# DOCUMENT TEXT
AI psychosis is on rise as people losing grip over reality, experts warn
AI is fuelling a new mental health crisis characterised by delusions
Mental health researchers have raised serious concerns about the users of AI chatbots as they are reeling from AI psychosis after losing their grip over reality.
Keith Sakata, research psychiatrist at the University of California took to X to share his alarming concerns about dozens of people who were hospitalized after “losing touch with reality because of AI.”
Sakata in his lengthy thread shed light on psychosis characterized by a break from shared reality and fixation on false beliefs. The psychosis can be shown in the form of visual hallucinations and distorted thinking patterns.
According to the researcher, the human brain works on a predictive basis, making a guess about potential reality and updating beliefs accordingly.
Sakarta wrote, “Psychosis happens when the update and step fails, warning that large language model-powered chatbots like ChatGPT “slip right into that vulnerability.”
Sakarta described chatbots as “hallucinatory mirrors” as the Large Language Models (LLMs) make predictions based on the data, user interactions and reinforcement learning, leading to “sycophantic” behaviour” with users.

# CHECK YOUR UNDERSTANDING
1. Retype the AI psychosis article between "AI psychosis is" and "distorted thinking patterns.", inclusive.
2. In the AI psychosis article, on what basis does the human brain work, according to the researcher?
3. Carry on the AI psychosis article from the point where it stops.

# INFORMATION SHOWN
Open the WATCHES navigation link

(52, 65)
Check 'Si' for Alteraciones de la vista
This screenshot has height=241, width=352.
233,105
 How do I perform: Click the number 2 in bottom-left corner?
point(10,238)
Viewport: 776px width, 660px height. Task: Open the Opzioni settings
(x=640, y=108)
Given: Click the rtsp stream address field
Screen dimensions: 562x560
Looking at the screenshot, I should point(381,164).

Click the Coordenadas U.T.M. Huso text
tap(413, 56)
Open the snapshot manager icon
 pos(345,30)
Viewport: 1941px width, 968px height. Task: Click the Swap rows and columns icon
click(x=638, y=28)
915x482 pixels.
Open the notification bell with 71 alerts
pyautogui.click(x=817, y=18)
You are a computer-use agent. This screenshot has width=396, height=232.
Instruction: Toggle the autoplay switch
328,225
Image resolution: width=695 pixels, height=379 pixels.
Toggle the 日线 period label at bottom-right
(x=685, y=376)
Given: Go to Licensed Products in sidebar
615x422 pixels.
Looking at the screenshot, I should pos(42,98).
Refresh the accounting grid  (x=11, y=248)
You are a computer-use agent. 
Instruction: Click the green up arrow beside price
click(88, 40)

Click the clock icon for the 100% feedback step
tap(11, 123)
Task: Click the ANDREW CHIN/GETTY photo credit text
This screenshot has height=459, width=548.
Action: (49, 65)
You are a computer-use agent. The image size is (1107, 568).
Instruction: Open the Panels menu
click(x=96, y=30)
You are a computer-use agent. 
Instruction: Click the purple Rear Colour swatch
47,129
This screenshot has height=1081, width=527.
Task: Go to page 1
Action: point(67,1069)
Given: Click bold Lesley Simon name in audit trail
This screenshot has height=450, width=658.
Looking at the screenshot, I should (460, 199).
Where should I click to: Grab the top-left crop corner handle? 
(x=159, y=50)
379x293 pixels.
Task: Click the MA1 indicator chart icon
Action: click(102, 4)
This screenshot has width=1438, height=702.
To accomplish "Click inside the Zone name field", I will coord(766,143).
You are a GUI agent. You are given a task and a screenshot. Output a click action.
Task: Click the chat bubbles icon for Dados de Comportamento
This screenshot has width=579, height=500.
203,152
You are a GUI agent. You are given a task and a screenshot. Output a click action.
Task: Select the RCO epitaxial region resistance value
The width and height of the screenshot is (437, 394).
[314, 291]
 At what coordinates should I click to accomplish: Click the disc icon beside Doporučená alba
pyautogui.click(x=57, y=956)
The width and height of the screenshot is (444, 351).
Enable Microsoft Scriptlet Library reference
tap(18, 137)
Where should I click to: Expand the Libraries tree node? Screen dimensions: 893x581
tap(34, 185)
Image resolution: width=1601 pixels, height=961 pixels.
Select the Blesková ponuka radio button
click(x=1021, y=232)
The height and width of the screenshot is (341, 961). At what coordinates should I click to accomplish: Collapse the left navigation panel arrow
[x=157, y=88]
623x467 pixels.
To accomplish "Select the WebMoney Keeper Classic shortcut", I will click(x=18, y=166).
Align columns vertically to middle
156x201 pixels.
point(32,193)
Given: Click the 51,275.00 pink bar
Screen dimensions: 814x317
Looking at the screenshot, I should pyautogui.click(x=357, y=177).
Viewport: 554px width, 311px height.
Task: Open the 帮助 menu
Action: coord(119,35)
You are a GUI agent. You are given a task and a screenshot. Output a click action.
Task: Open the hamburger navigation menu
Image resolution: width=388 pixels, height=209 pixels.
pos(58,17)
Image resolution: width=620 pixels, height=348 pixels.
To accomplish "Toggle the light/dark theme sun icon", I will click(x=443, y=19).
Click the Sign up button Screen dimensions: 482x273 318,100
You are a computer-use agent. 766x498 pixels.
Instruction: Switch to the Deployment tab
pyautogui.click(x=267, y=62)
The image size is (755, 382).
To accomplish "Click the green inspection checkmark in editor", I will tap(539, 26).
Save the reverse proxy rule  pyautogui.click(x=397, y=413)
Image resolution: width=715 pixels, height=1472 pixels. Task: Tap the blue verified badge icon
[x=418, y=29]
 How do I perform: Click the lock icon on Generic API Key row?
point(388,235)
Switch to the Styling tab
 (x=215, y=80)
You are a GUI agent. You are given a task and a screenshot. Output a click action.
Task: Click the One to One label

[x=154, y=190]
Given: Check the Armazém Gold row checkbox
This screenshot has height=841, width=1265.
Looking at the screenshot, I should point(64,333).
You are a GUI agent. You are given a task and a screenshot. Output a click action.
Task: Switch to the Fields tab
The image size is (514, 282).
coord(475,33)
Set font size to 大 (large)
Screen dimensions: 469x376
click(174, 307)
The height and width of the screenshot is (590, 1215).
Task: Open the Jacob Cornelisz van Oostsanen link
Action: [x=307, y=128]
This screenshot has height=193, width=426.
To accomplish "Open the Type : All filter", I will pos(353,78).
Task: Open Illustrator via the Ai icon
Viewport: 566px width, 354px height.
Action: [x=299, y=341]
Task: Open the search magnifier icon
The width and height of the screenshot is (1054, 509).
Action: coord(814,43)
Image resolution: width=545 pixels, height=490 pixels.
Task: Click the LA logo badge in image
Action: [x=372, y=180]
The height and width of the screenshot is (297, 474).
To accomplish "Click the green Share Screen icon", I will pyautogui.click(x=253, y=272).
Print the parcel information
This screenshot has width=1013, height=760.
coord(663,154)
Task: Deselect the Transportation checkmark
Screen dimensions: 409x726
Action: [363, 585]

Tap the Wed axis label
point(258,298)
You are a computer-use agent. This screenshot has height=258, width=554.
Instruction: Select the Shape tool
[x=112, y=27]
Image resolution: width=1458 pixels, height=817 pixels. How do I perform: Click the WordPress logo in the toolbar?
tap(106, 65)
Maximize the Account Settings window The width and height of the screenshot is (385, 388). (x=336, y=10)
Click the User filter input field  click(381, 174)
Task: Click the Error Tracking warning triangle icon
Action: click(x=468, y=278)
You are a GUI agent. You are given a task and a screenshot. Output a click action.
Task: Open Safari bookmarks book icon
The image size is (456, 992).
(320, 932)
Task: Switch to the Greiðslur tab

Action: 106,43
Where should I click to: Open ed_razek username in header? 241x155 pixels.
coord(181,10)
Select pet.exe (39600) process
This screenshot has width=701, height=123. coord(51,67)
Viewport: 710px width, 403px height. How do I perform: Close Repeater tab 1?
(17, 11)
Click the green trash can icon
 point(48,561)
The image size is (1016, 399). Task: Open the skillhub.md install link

# WRITTEN RESPONSES
1.
AI psychosis is on rise as people losing grip over reality, experts warn
AI is fuelling a new mental health crisis characterised by delusions
Mental health researchers have raised serious concerns about the users of AI chatbots as they are reeling from AI psychosis after losing their grip over reality.
Keith Sakata, research psychiatrist at the University of California took to X to share his alarming concerns about dozens of people who were hospitalized after “losing touch with reality because of AI.”
Sakata in his lengthy thread shed light on psychosis characterized by a break from shared reality and fixation on false beliefs. The psychosis can be shown in the form of visual hallucinations and distorted thinking patterns.

2. A predictive basis: it guesses at potential reality and updates its beliefs accordingly.

3.
Consequently, users get lured into recursive loops with AI as LLMs double down on delusional narratives. With time, users get caught in an AI-fuelled rabbit hole, making themselves detached from reality.
As the result of human-AI unusual relationships, mental health crises spiralled into mental psychosis, delusions, divorce, and involuntary commitment.
Even in severe cases, formidable dependence on AI also leads to death.
“Soon AI agents will know you better than your friends. Will they give you uncomfortable truths? Or keep validating you so you will never leave?” Sakarta said.
He added, “Tech companies now face a brutal choice. Keep users happy, even if it means reinforcing false beliefs or risk losing them.”